[THE TASK] In the records below, find the line that contains "Viewport: 315px width, 166px" and the line that contains "Given: Select the Høydekurve line symbol", then retype exactly those two lines and every line between them.

Pixel coordinate grounding data
Start of Block
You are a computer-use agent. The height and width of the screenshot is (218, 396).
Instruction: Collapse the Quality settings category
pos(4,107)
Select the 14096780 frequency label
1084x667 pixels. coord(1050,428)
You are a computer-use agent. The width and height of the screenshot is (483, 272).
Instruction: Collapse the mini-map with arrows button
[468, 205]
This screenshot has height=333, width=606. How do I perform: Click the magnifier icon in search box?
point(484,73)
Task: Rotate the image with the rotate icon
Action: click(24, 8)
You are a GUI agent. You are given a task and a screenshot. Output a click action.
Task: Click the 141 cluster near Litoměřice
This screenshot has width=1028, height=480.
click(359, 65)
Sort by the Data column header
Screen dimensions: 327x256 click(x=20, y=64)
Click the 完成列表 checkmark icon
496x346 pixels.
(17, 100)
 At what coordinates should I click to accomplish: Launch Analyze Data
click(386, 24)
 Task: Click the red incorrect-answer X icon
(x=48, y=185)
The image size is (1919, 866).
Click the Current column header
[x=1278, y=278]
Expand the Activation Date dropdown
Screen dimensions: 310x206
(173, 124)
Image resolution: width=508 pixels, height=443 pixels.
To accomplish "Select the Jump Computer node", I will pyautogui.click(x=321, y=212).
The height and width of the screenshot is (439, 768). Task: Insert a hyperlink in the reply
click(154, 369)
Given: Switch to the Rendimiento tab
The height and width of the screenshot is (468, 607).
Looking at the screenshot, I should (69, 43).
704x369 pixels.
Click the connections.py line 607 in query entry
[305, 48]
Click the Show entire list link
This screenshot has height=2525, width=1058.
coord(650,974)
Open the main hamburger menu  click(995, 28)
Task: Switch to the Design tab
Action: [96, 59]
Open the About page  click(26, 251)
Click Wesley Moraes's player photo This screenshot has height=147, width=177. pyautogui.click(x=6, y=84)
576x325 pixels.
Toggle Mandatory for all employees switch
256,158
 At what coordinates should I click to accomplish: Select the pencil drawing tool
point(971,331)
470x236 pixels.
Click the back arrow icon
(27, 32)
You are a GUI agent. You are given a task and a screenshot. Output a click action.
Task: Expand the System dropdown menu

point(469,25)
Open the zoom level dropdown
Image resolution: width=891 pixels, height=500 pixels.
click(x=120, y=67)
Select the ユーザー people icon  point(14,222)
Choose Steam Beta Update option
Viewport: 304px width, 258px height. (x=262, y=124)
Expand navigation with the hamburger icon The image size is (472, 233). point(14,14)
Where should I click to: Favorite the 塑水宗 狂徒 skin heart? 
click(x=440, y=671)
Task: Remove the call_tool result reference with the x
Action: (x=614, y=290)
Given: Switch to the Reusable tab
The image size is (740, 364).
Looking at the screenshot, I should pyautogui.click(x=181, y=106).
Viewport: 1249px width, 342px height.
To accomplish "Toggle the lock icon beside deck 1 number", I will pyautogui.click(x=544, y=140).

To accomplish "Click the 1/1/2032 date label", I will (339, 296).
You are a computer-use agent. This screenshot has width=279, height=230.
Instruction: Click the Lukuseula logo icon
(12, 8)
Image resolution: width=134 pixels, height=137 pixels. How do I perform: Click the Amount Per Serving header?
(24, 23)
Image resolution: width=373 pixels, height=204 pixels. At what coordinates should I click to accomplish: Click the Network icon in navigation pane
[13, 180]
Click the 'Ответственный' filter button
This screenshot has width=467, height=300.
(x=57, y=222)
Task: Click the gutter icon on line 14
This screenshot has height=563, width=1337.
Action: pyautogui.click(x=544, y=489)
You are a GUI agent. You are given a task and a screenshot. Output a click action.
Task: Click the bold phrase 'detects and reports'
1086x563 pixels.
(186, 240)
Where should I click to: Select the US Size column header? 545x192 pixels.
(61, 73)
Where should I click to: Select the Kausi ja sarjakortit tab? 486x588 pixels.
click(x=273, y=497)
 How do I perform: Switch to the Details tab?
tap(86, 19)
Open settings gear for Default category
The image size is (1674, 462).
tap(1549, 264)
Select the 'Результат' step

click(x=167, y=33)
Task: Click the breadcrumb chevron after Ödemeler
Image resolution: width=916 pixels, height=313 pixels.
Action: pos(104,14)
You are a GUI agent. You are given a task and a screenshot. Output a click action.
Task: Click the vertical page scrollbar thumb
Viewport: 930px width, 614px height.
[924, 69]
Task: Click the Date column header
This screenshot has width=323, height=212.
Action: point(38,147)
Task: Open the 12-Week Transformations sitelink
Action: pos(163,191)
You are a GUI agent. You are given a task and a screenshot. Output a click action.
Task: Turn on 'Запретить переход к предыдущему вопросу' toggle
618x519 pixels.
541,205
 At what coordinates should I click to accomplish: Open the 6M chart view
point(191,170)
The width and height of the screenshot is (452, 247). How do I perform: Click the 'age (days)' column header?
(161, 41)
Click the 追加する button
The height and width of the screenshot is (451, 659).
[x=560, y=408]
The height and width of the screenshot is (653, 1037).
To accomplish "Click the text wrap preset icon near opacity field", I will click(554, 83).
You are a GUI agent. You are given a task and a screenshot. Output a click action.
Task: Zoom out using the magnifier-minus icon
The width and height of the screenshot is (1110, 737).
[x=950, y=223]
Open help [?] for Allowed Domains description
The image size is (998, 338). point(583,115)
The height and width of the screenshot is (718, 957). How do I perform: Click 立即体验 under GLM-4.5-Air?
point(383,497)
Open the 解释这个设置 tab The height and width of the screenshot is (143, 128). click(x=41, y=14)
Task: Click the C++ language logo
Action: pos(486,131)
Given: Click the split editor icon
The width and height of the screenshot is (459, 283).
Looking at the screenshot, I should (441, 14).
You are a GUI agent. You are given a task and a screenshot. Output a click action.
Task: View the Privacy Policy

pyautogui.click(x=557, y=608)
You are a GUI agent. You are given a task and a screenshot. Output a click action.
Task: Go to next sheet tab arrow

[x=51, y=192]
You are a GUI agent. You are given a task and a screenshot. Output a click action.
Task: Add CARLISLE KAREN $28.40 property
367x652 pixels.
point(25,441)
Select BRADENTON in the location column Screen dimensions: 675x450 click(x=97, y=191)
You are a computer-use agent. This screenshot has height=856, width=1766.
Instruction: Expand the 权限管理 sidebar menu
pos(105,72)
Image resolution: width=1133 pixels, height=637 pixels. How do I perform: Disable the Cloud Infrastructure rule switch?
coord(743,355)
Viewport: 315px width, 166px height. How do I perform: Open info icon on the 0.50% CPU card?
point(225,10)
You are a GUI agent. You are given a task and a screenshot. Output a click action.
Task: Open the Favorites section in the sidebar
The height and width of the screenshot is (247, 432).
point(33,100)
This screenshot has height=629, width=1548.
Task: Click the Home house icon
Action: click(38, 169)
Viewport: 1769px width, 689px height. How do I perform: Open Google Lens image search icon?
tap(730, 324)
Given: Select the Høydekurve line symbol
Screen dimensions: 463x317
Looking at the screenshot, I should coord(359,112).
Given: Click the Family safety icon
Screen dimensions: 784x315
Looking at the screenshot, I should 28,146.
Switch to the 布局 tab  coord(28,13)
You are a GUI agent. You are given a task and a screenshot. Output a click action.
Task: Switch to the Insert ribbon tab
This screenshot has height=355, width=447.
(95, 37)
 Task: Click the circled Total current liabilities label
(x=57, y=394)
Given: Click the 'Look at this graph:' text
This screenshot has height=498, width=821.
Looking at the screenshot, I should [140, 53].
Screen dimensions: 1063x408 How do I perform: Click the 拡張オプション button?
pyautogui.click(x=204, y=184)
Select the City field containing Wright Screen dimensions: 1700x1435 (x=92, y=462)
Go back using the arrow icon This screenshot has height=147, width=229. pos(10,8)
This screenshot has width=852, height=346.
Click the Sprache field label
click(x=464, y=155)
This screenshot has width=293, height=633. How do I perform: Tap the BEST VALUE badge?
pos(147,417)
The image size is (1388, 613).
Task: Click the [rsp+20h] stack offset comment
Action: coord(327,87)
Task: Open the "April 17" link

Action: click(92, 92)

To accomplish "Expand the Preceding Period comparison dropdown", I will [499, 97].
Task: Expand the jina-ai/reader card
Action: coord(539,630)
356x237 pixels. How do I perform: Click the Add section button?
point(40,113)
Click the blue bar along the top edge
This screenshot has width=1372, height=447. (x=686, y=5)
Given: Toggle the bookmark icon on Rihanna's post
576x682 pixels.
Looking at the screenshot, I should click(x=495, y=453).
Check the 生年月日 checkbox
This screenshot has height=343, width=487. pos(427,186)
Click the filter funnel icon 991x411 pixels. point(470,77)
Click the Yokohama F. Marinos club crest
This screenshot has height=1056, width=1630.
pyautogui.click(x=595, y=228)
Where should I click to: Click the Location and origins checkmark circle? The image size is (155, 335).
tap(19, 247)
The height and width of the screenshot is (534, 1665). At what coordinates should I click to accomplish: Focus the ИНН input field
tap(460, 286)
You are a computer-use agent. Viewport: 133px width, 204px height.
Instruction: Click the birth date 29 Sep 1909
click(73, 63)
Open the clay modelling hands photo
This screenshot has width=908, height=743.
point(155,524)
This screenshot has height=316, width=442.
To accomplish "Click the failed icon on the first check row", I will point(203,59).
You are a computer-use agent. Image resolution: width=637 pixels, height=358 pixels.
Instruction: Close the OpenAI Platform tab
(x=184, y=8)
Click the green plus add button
End of Block
[WRITTEN ANSWER]
Viewport: 315px width, 166px height. How do I perform: Open info icon on the 0.50% CPU card?
point(225,10)
You are a GUI agent. You are given a task and a screenshot. Output a click action.
Task: Open the Favorites section in the sidebar
The height and width of the screenshot is (247, 432).
point(33,100)
This screenshot has height=629, width=1548.
Task: Click the Home house icon
Action: click(38, 169)
Viewport: 1769px width, 689px height. How do I perform: Open Google Lens image search icon?
tap(730, 324)
Given: Select the Høydekurve line symbol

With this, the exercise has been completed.